§ **YOUR OBJECTIVE**
Retype, without changes or pictures, only the lines that begin at the one containing "You are a computer-use agent." and end at the last line of the records that follow.

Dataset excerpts
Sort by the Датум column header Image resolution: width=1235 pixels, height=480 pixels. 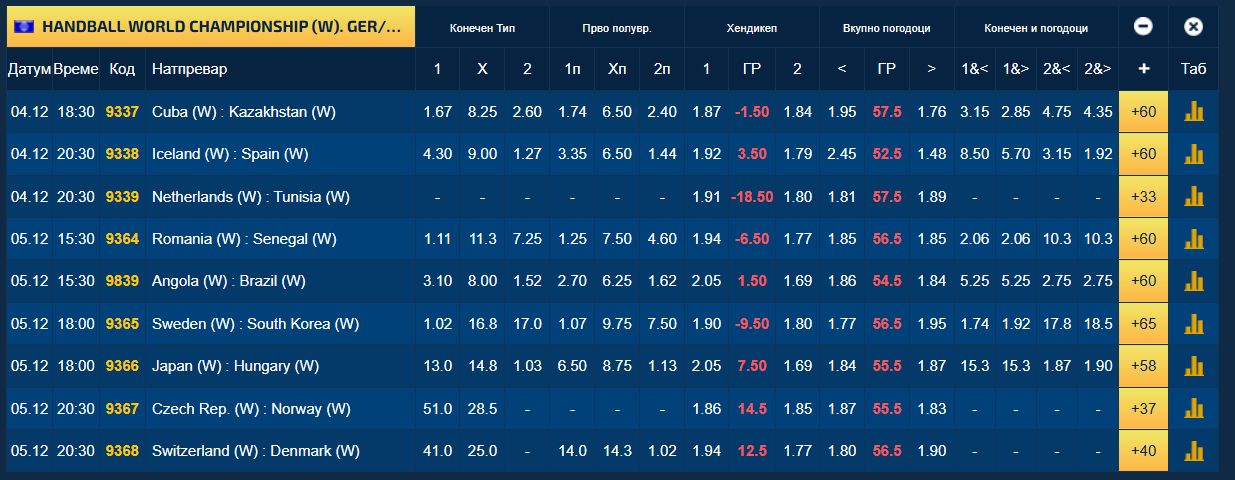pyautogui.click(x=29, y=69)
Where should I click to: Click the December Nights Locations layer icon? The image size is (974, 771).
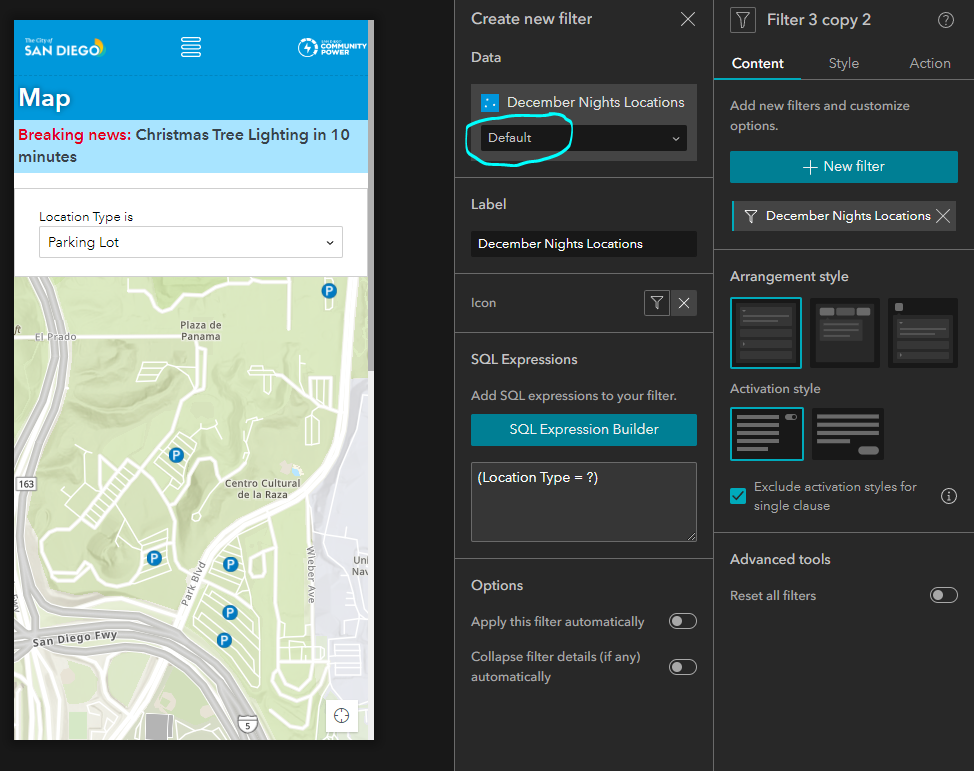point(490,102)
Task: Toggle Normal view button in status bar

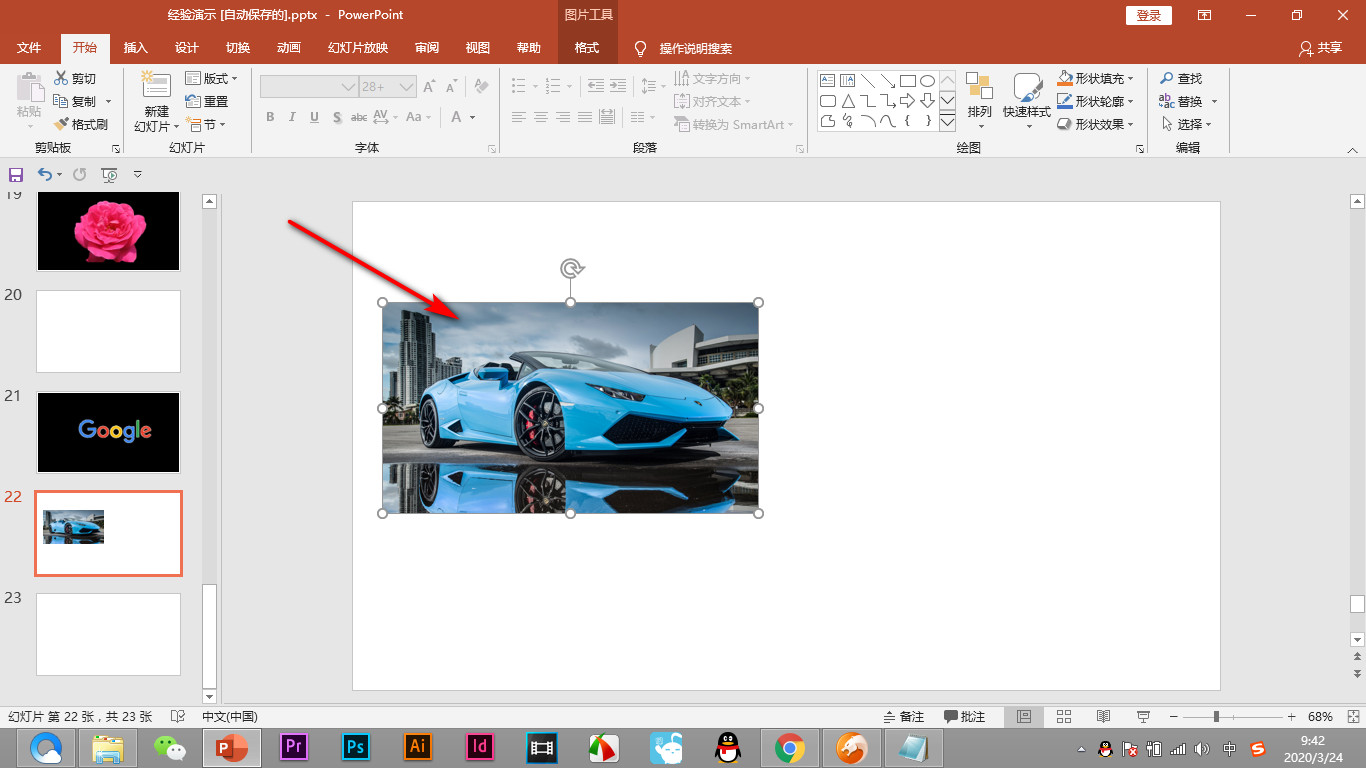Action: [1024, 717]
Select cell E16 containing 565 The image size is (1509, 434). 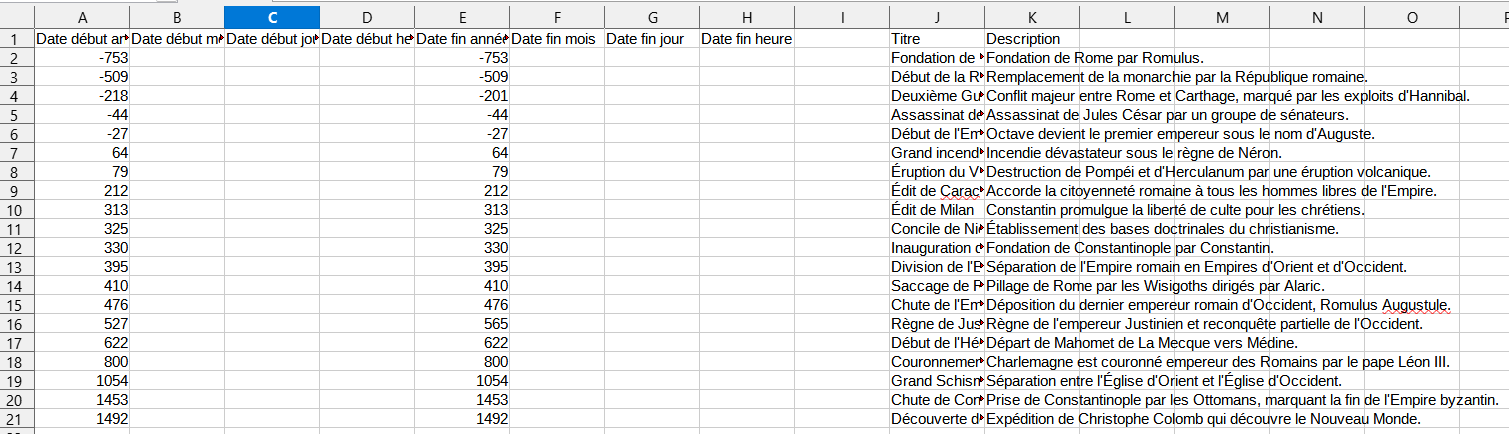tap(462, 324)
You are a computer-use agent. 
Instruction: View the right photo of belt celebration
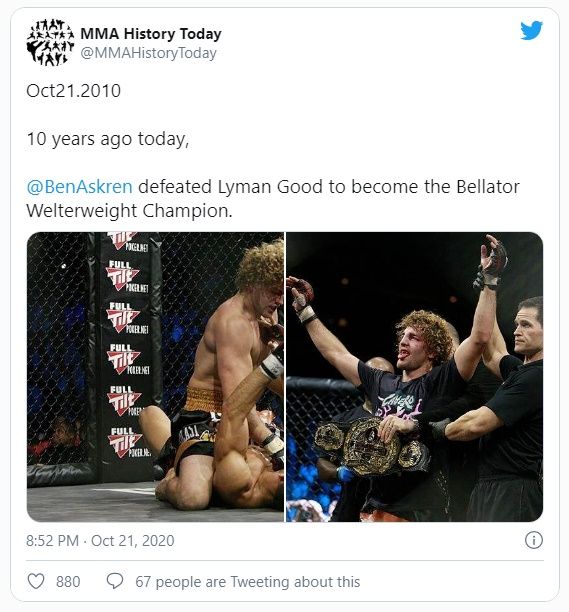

§ **WRITTEN ANSWER**
You are a computer-use agent. 
Instruction: View the right photo of belt celebration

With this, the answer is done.